Слова и буквы были размазаны слезами. Бабуся, читая эти строчки, всё понимала, искренне жалела девчат. Писать правду о немецком рабстве было опасно - военная цензура могла сообщить о настроении автора в гестапо. Я снял с конвертов марки с портретами Гитлера и проколол ему глаза. Вот и всё, что мог сделать десятилетний ребёнок. Думаю, письма несчастных пленниц дошли до их родителей, а эти марки сохранились у меня до сих пор, и когда я просматриваю альбом с марками, то вспоминаю страшную участь советских рабынь в фашистской Германии...
В марте 1944-го у ворот нашего дома остановилась военная машина, из которой вышли два солдата в защитных пилотках и офицер в мундире, в красных петлицах с пятиугольными звёздочками - его форма чуточку была похожей на одежду красного командира. Детвора сразу же окружила их. Между собой они разговаривали на знакомом мне языке, и офицер, узнав от меня, что моя бабушка разговаривает по-чешски, зашёл в нашу квартиру, но быстро вышел, сел в машину, и они уехали. Потом бабуся рассказала, что это был словацкий офицер, который спрашивал, как найти партизан. Офицер пытался установить связь с одесскими партизанами, но бабушка ничего не знала об их существовании, хотя и сказала, как им проехать в Усатово. После окончания войны мы узнали, что это была разведка словацкого запасного полка, находившегося в Одессе в составе оккупационных войск.
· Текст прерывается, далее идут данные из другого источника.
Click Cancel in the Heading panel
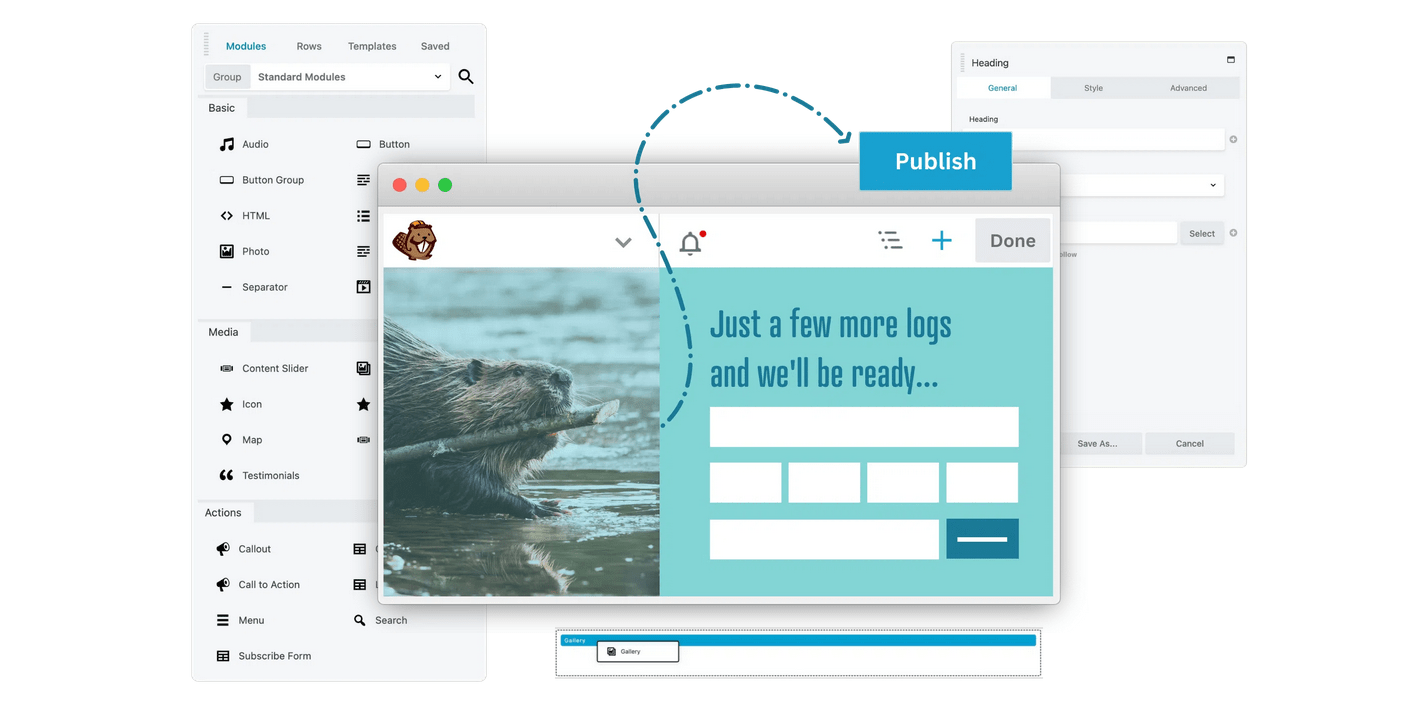 [1189, 444]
В марте началась эвакуация из Одессы граждан немецкой и болгарской национальностей. На эвакуационные пункты бросились не только немцы и болгары, но и коренные одесситы, которые сотрудничали с немецко-румынской властью, имели свои магазины, рестораны, кафе и парикмахерские, а также лица с явно криминальным прошлым. Они увозили с собой невероятное количество багажа с награбленным добром, а также музейные экспонаты - картины, фарфор, ковры, музыкальные инструменты. Румынские пограничники получали от беженцев взятки в несколько тысяч марок или просто отнимали награбленное добро.
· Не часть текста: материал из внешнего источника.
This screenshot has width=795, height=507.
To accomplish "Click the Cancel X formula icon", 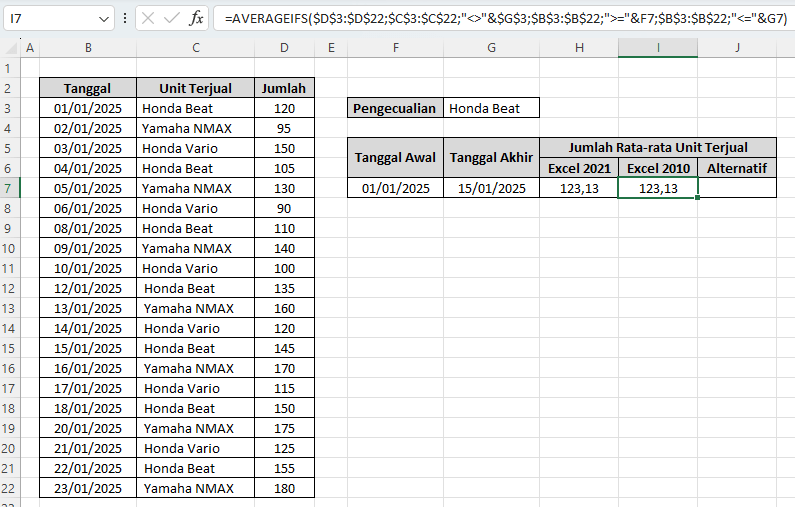I will 148,18.
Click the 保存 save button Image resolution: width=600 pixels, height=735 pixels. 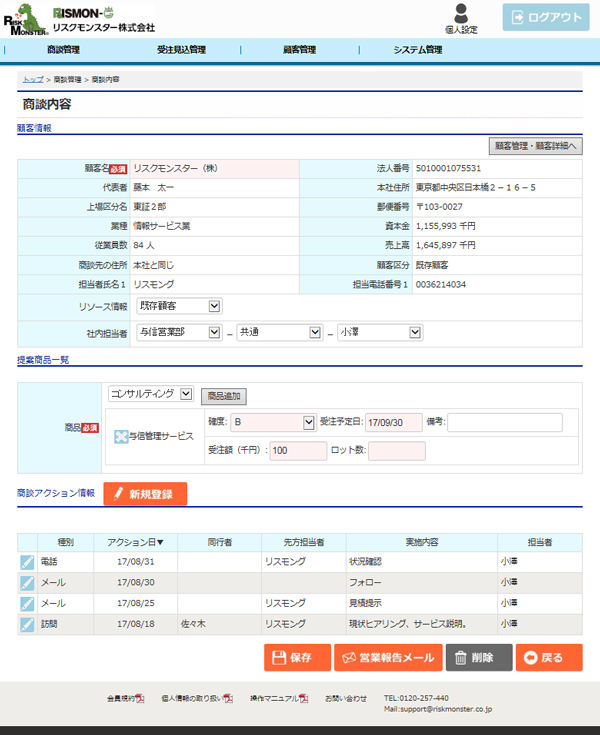pyautogui.click(x=297, y=657)
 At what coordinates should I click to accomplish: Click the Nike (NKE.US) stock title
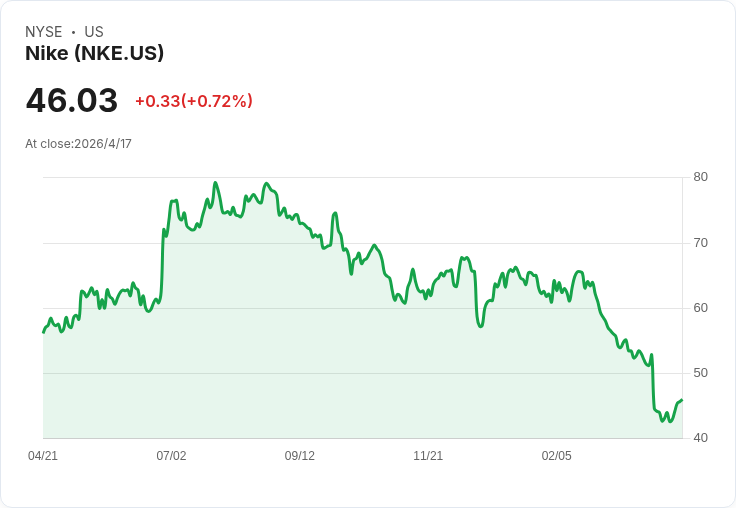[x=94, y=54]
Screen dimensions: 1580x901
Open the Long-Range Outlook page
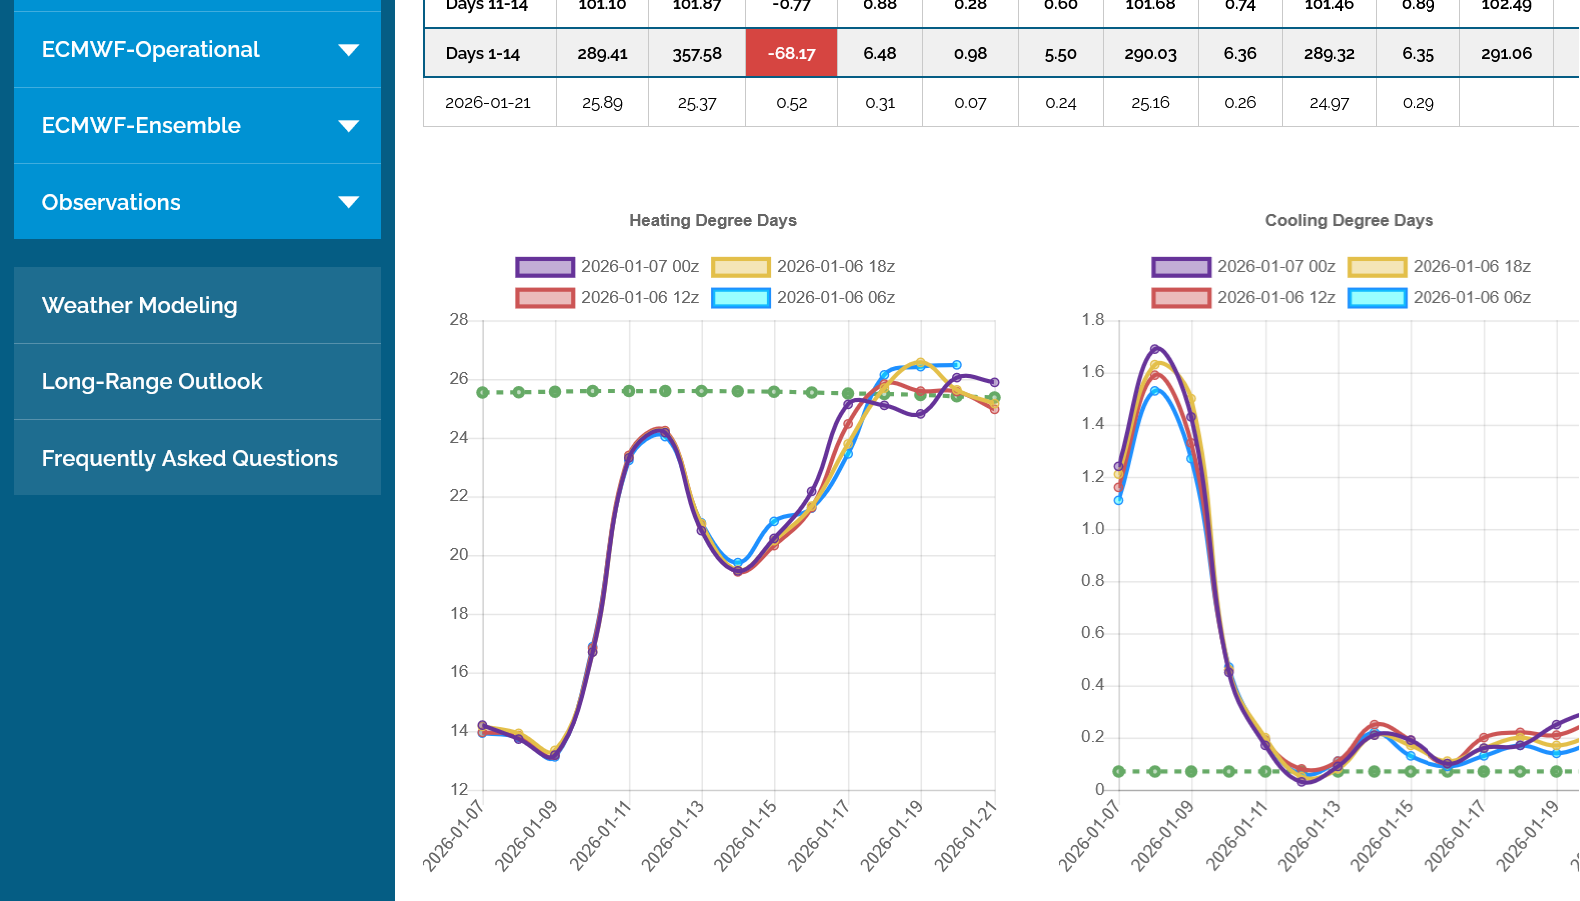(152, 382)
Жители Пересыпи начали скупать в открытых ещё магазинах и рынках продукты, цены на которые резко подскочили вверх. Килограмм сала стоил 100 марок, литр молока - 300 марок, пуд картошки - 150 марок. К середине марта из-за отсутствия продуктов были закрыты все лавочки, а на базарчике снова происходил обмен вещей на продукты.
Люди боялись, что немцы будут оборонять Одессу. Но, к счастью, слухи не оправдались. С 1 апреля немцы начали на улицах рвать провода воздушной связи и взрывать колодцы подземной телефонной связи. На "той стороне" немцы рвали рельсы, минировали и поджигали складские помещения, но жилые дома пока не трогали. Мы взбирались на крышу, чтобы посмотреть, в каких местах горит Одесса. Многие женщины переживали, не горит ли театр оперы и балета. На улицу выходить нельзя было, все боялись, что будут уличные бои. Верующие женщины собирались у Андронники Башкович и молили Бога о спасении.
Хорошо помню 6-е апреля 1944 года, когда отступали фашисты. Они шли гуськом, прижимаясь к стенам домов, и вдруг начали бить прикладами по нашим окнам, выходившим на улицу. Бабуся прижимала меня к себе и шептала: "Не надо бояться. Это скоро закончится".
Однако отступающие немецкие войска начали вымещать злобу на мирном населении. Мужчины призывного возраста и крепкие девушки и женщины подлежали отправке на принудительные работы в Германию. Но планы оккупантов были нарушены стремительным наступлением Красной Армии.